«Chi ha tempo non aspetti tempo! Ma questo pare non essere il motto dell'amministrazione Limardo». Ad affermarlo è Antonella Petracca, sindacalista della Confesercenti, puntando il dito contro l'assessore alle Attività produttive nonché ai Lavori pubblici, Carmen Corrado.

«L'assessore ha comunicato alle sigle sindacali rappresentative del commercio la consegna dei lavori di piazza Luigi Razza (nota ai più come Santa Maria, ndr) per giugno 2024. La stessa Corrado comunica ora che il termine si è notevolmente allungato a settembre 2024. C'è da crederci? Di fatto ad oggi non è chiara la fonte economica a cui si è attinto per il rifacimento del look di piazza Luigi Razza e piazza Municipio. L'assessore attesta essere fondi del Pnrr, ma se così fosse, che fine hanno fatto i due milioni di euro assegnati al Comune di Vibo a dicembre 2019? Come sono stati spesi? Di fatto, detti cantieri si potevano avviare molto prima e in modo non simultaneo? Che ne è stato e che ne sarà dei cantieri iniziati a gennaio 2024 delle vie Abate Pignatari, scesa del Gesù, Luigi Razza e piazza Michele Morelli (Edmondo Buccarelli, ndr)? Che ne è stato poi della proposta di riaprire provvisoriamente al transito corso Vittorio Emanuele III? E dove sarà ubicato a cantieri ultimati il mercato?», domanda Antonella Petracca.
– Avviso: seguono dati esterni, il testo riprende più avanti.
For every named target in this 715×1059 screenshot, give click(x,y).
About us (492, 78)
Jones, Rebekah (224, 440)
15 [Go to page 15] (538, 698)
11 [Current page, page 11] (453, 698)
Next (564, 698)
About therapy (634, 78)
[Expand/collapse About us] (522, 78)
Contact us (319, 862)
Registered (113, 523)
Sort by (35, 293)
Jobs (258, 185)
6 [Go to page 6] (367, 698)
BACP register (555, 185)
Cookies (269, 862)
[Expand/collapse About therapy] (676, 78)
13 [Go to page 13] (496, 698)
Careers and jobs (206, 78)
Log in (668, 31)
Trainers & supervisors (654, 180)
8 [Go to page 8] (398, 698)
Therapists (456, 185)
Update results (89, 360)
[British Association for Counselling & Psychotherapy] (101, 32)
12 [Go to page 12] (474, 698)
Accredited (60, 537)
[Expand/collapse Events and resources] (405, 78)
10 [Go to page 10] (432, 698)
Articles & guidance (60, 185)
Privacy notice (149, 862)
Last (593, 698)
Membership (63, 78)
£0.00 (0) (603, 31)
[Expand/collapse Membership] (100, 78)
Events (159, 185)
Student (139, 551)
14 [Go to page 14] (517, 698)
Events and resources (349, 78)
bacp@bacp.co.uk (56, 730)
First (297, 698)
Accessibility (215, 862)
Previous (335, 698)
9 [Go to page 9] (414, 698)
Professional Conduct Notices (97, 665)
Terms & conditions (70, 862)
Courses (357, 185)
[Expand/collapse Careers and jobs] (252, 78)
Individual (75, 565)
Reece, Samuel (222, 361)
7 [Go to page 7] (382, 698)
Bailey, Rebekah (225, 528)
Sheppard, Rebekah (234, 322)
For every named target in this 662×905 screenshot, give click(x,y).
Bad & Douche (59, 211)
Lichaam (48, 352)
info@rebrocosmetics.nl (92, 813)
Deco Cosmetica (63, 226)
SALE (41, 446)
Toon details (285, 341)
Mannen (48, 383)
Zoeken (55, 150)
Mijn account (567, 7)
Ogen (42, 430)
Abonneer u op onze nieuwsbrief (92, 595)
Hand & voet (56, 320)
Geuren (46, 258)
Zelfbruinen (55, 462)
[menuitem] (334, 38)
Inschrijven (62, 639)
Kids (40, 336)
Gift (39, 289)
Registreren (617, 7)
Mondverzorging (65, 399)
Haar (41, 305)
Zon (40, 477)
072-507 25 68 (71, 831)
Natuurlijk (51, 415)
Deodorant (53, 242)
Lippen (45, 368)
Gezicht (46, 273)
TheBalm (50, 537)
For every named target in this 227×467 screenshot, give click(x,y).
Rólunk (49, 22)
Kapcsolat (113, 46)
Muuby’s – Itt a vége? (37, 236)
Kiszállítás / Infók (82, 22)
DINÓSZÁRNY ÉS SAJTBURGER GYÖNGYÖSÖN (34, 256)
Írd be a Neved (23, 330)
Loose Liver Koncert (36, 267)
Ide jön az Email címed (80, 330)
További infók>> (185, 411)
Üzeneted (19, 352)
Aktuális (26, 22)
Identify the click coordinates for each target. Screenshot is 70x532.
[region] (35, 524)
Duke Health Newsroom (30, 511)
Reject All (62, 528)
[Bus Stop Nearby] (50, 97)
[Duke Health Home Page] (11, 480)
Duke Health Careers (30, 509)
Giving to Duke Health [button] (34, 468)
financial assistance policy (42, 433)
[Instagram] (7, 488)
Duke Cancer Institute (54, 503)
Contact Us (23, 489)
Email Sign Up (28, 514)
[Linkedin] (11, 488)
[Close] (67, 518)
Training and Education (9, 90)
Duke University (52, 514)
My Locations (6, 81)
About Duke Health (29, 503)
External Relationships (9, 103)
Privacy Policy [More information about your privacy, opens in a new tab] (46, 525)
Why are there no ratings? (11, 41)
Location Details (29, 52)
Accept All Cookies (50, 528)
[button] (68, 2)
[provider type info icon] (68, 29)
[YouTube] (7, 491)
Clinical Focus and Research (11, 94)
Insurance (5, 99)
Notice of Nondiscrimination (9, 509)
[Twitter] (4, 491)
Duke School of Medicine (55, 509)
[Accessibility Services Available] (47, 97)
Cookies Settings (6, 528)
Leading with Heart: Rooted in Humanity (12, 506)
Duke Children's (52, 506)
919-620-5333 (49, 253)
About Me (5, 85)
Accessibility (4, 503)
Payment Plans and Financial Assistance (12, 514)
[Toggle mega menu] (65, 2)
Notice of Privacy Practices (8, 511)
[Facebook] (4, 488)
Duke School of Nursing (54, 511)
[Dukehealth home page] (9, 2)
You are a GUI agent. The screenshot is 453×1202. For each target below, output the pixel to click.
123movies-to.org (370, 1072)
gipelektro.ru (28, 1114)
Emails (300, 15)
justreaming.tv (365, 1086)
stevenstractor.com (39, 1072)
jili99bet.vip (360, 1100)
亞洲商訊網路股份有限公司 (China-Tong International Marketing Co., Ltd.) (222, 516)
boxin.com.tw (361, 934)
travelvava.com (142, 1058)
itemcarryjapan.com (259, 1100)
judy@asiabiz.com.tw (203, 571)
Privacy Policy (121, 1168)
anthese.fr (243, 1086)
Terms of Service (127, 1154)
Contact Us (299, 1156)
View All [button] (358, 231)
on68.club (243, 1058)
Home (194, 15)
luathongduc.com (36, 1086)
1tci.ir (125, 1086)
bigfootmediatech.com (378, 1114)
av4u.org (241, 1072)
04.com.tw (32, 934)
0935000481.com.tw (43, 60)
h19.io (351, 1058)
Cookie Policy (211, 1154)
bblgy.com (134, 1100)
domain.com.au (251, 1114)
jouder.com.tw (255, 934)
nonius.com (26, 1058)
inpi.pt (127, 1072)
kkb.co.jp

Per la rappresentante di Confesercenti si tratta di «rimedi messi in atto in assenza di criteri del buon senso e competenza, che da mesi generano il caos totale quotidiano in fatto di parcheggi e traffico in centro città, provocando la fuga dei possibili avventori».

La sindacalista chiede, poi, «che ne è stato dell'impegno assunto dalla Corrado a convocare con carenza mensile il tavolo tecnico permanente? Siamo alla fine di aprile eppure ancora nessuna convocazione è pervenuta alle associazioni di categoria, sia pure per mettere al corrente della fattibilità o meno della riapertura al transito di corso Vittorio Emanuele III oltre al prosieguo in itinere del tavolo tecnico permanente».

«Poco male - chiosa la Petracca - se non fosse che a farne le spese ed in assenza di incassi, oramai demoralizzati e sfiduciati sono le attività produttive del centro città e non solo. Di fatto ad essere letteralmente un cantiere a cielo aperto non è solo la città capoluogo ma anche le frazioni che soffrono l'esasperazione di scelte sicuramente non ponderate in maniera adeguata. Ad esempio il cantierizzare la piazza di Bivona, a ridosso dell'inizio della bella stagione andando a compromettere rovinosamente la stagione estiva balneare. Gettando così nello sconforto le attività commerciali del posto. - contunua - Che dire, poi, dell'eterno cantiere di San Pietro dove le attività produttive e la comunità sono isolate da ben due anni. E della strada di Longobardi, costata oltre 900mila euro per la quale è dal 2019 che si interviene? Si riapre in pompa magna per poi richiuderla con l'incubo di avvallamenti e transenne. Senza contare le eterne incompiute come il sottopasso di Vibo Marina, utilissimo a decongestionare il traffico, cantierizzato dopo 12 anni con l'auspicio che possa presto essere fruibile».

«Di poter godere, invece, del collegamento del terminal bus di Vibo con il centro città con l'ausilio della scala mobile, che sia pur in un solo senso, dopo 17 anni non è dato sapere. Per non parlare del teatro, etichettato dall'assessore alla Cultura (Giusy Fanelli, ndr) come un dono di alta cultura, un posto magico. Così magico che si apre e per magia si chiude il giorno dopo, mettendo il bignè su una torta passata per buona ma di fatto disgustosa. Tutto ciò se fosse un film sarebbe di dubbio gusto, ma qui ad andare in scena è stata, senza forse, l'arroganza e la presunzione di credere di poter circonvenire il cittadino. O forse si tratta di delirio di onnipotenza?», ha concluso Antonella Petracca.